By Geoff Folsom, Tri-City HeraldApril 24, 2013 

Tri-City business leaders are urging Gov. Jay Inslee to be careful what he asks for in regulating coal exports.

Steve Cooper of the Washington State Farm Bureau, Jared Balcom of Balcom & Moe and Bill Lampson of Lampson International want Inslee to avoid any action they feel could harm U.S. exporters' ability to compete against international companies.

In a letter to Inslee, the men take issue with the governor's request to the White House Council on Environmental Quality that greenhouse gas emissions be considered when it evaluates export proposals and facilities.

"We believe this will set a negative precedent and we are troubled by any effort to erect new barriers to exports that would put the U.S. at a disadvantage globally," they wrote.

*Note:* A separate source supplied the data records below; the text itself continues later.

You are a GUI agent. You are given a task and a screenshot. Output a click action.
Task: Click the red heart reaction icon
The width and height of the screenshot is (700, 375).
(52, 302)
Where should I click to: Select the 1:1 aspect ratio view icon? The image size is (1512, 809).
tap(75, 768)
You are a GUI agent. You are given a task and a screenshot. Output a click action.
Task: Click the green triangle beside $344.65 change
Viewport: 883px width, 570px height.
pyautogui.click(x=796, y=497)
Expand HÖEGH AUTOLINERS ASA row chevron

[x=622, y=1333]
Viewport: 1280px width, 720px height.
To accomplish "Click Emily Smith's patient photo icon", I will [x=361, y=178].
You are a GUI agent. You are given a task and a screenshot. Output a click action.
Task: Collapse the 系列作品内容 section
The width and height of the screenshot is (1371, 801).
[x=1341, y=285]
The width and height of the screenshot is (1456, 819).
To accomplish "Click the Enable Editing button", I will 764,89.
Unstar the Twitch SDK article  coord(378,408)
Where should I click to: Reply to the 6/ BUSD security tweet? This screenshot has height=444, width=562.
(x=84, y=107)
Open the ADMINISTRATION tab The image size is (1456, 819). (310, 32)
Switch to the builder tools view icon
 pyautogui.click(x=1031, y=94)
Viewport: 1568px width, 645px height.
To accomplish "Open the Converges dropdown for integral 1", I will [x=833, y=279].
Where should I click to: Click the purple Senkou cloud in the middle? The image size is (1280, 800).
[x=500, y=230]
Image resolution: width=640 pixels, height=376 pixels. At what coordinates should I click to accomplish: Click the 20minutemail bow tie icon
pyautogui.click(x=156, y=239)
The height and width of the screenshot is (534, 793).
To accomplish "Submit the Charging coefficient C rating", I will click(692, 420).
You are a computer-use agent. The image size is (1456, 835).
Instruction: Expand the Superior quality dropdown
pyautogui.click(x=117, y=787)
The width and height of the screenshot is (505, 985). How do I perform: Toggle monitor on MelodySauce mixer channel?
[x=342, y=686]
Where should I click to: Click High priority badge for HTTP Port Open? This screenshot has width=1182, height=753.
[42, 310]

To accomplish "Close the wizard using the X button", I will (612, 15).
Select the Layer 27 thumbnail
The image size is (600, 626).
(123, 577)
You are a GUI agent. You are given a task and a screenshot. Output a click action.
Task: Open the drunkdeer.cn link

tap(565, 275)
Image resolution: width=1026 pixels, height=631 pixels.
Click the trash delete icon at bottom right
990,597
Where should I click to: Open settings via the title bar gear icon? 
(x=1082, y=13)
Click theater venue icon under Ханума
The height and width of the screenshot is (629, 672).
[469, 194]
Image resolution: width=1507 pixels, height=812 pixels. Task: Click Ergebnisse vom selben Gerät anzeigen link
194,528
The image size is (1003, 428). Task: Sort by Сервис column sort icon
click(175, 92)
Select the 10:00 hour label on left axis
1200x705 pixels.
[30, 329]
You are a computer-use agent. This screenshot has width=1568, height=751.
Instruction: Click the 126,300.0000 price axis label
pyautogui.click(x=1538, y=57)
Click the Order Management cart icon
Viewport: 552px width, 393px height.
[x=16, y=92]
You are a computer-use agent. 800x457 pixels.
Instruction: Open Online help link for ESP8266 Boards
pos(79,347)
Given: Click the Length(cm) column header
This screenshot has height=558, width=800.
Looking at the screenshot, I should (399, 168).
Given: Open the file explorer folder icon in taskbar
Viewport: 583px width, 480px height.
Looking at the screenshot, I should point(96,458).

More than 40 percent of Washington's jobs can be linked to exports, the business officials say, and moving coal and other bulk commodities can help expand the economy and grow other exports, such as agriculture.

Inslee spokeswoman Jaime Smith said the governor's call for federal greenhouse gas emission reviews specifically referred to coal exports and wasn't tied to proposed coal export terminal projects.

"The governor remains committed to a fair, rigorous and objective evaluation of those projects," Smith said. "He believes it is appropriate, though, for the federal government to look at the effects of continued coal leasing and export and determine proper policies for pricing coal leases from federal lands."

Inslee's letter to the environmental quality council asking for the emission reviews was co-written with Oregon Gov. John Kitzhaber.

The letter calls for a "full public airing" of the consequences of new investments in coal transportation and generation. It calls coal the world's major source of greenhouse gas emissions, "and its share is increasing rapidly."

The letter also says coal can increase health costs by increasing the amount of mercury in drinking water supplies. Its use can lead to wildfires, increased sea levels and depleted snow packs that western states rely on for drinking water.

Growing energy demands in Asia could mean 170 million tons of coal are shipped through Northwest hubs by 2022, coming from the Powder River Basin in Wyoming and Montana, officials have said in recent estimates. That could mean 32 coal trains traveling though Pasco each day.

Pasco officials have expressed concern over the amount of time the trains would take to pass through the city's rail crossings. Estimates show trains could travel through the city for up to five hours a day.

In July 2012, a coal train derailed in Mesa, a rural town north of the Tri-Cities, spilling about 30 cars of the 125-car train. No one was hurt and there was no environmental damage, but the incident became a rallying cry for coal opponents.

Cooper, Balcom and Lampson wrote that if the Northwest doesn't build export terminals, Asia will still get the coal -- from Canadian ports.

"Jobs are going to be created, it is just a matter of where," they wrote. "From an economic development standpoint, it would be a shame to export the jobs to Canada rather than creating them somewhere in Washington or Oregon."